Great! You can get a full listing of the code here: serialize_json.py

Limitations

Several. I think the numpy handling code isn't all that complete. There are a range of datatypes and record fields that you can store in numpy. This just handles vanilla nd-arrays. Also, this isn't that efficient in storage (it's a text format), especially for binary data. And, it's not that efficient in memory as well, since we create an entire new structure before passing it to the json converter (as opposed to a generator-style piecemeal solution). Security is not explicitly dealt with either.

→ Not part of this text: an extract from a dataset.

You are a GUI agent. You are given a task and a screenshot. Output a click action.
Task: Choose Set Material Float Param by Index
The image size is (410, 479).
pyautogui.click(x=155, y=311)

While we're not allowing any arbitrary class loading (part of the reason for the "data" distinction), we don't do anything explicit for extremely long strings or data, which could bring the system down.

After going through all of this, cPickle looks pretty good, huh? If you don't care about the security or the readability parts - cPickle is very good. If you need efficiency for large numpy arrays, check out their native formats (see savez_compressed, which can even take python dictionaries as keyword arguments, so you can save non-numpy-array data.)